### TU TAREA
Por favor, extrae sin cambios el fragmento del texto sobre Bonavena que va entre "Esa noche Buenos" y "el Luna Park.", ambos incluidos.

### DOCUMENTO FUENTE
++++++++++++++++++++
A sus 82 años, desde su departamento de Almagro, Paladino evoca a Bonavena y revela que el boxeador de Parque Patricios le cambió la vida. “Nos conocimos en Huracán, donde yo era médico y él entrenaba. En ese tiempo no solía haber doctores personales, pero Ringo me preguntó si quería atenderlo y comencé a viajar con él”. Paladino, que después fue médico de campeones como Nicolino Locche, Carlos Monzón o el mismo Diego Maradona cuando apenas era un Cebollita, cuenta detalles de la preparación de Bonavena para aquel histórico enfrentamiento ante Muhammad Alí en Nueva York: “Esa pelea fue la única en la que Ringo estuvo diez puntos. Para el entrenamiento le propuse que no tenga relaciones sexuales por casi un mes antes y cumplió. El acto sexual no le desfavorecía, sino la trasnochada. Porque a una mujer linda, una vedette, le gusta mostrarse, entonces hay que sacarla a cenar, a bailar y hasta eso se hace las siete de la mañana y a las nueve ya tiene que estar corriendo”.
Además de amigo, Víctor Galíndez era gran admirador de Bonavena. Estuvo atento cuando Ringo subió al ring ese 7 de diciembre de 1970 y aguantó hasta la última vuelta ante la leyenda de Alí en el Madison Square Garden. Paladino aún recuerda ese momento con asombro: “Yo estaba en el vestuario, no lo quería escuchar ni por radio. Me ponía a fumar como un loco escuchando el ruido de la gente. Calculé cuándo podía terminar la pelea y cuando salí lo vi tirado en el ring. Esa imagen me causó mucha impresión. Sabía que había hecho una gran pelea, porque nene: ¡aguantarle 15 rounds a Clay es un espectáculo!”.
Esa noche Buenos Aires se paralizó: la transmisión obtuvo 79.3 puntos de rating y marcó un hito en la historia argentina, sólo superado por el encuentro entre Italia y Argentina por el Mundial de 1990. Algo similar ocurrió la noche en la que se apoderó del título argentino de los pesados, cuando venció a Goyo Peralta: los 25.236 boletos vendidos conservan el récord de asistencia para una pelea de boxeo en el Luna Park.
++++++++++++++++++++
### DATOS PROPORCIONADOS
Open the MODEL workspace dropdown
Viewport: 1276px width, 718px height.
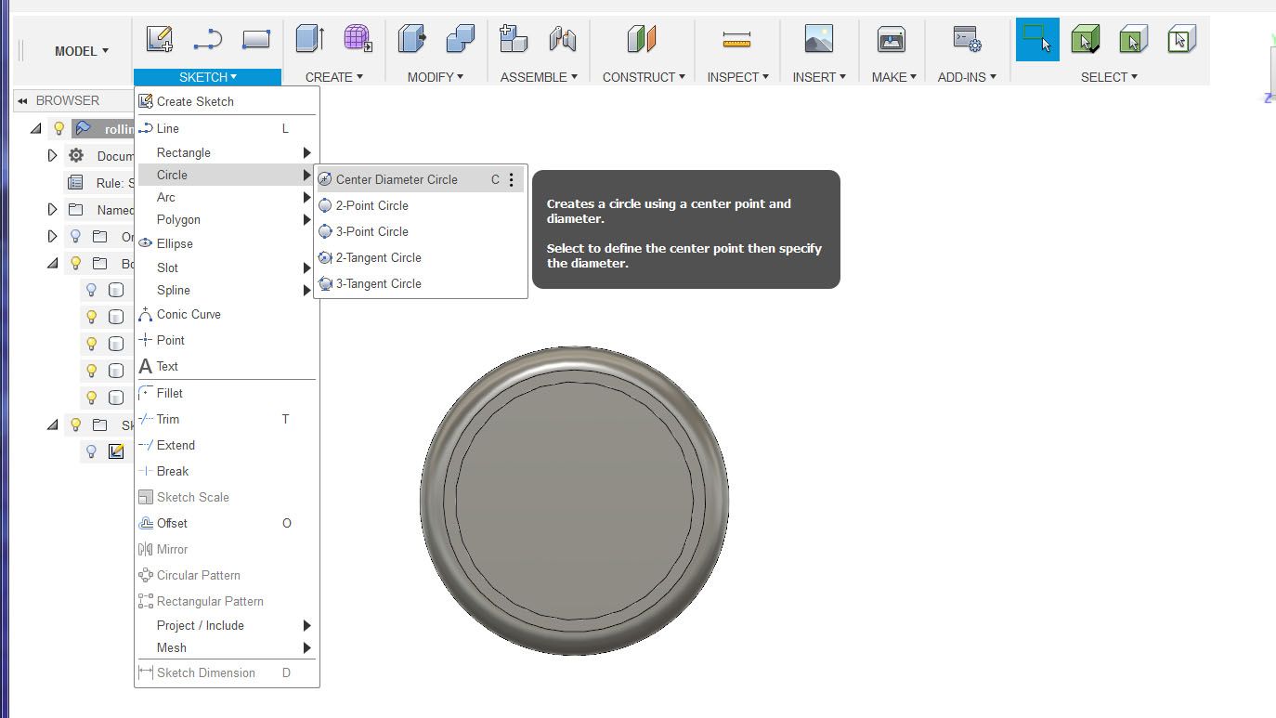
++++++++++++++++++++
### SOLUCIÓN DEL EJERCICIO
Esa noche Buenos Aires se paralizó: la transmisión obtuvo 79.3 puntos de rating y marcó un hito en la historia argentina, sólo superado por el encuentro entre Italia y Argentina por el Mundial de 1990. Algo similar ocurrió la noche en la que se apoderó del título argentino de los pesados, cuando venció a Goyo Peralta: los 25.236 boletos vendidos conservan el récord de asistencia para una pelea de boxeo en el Luna Park.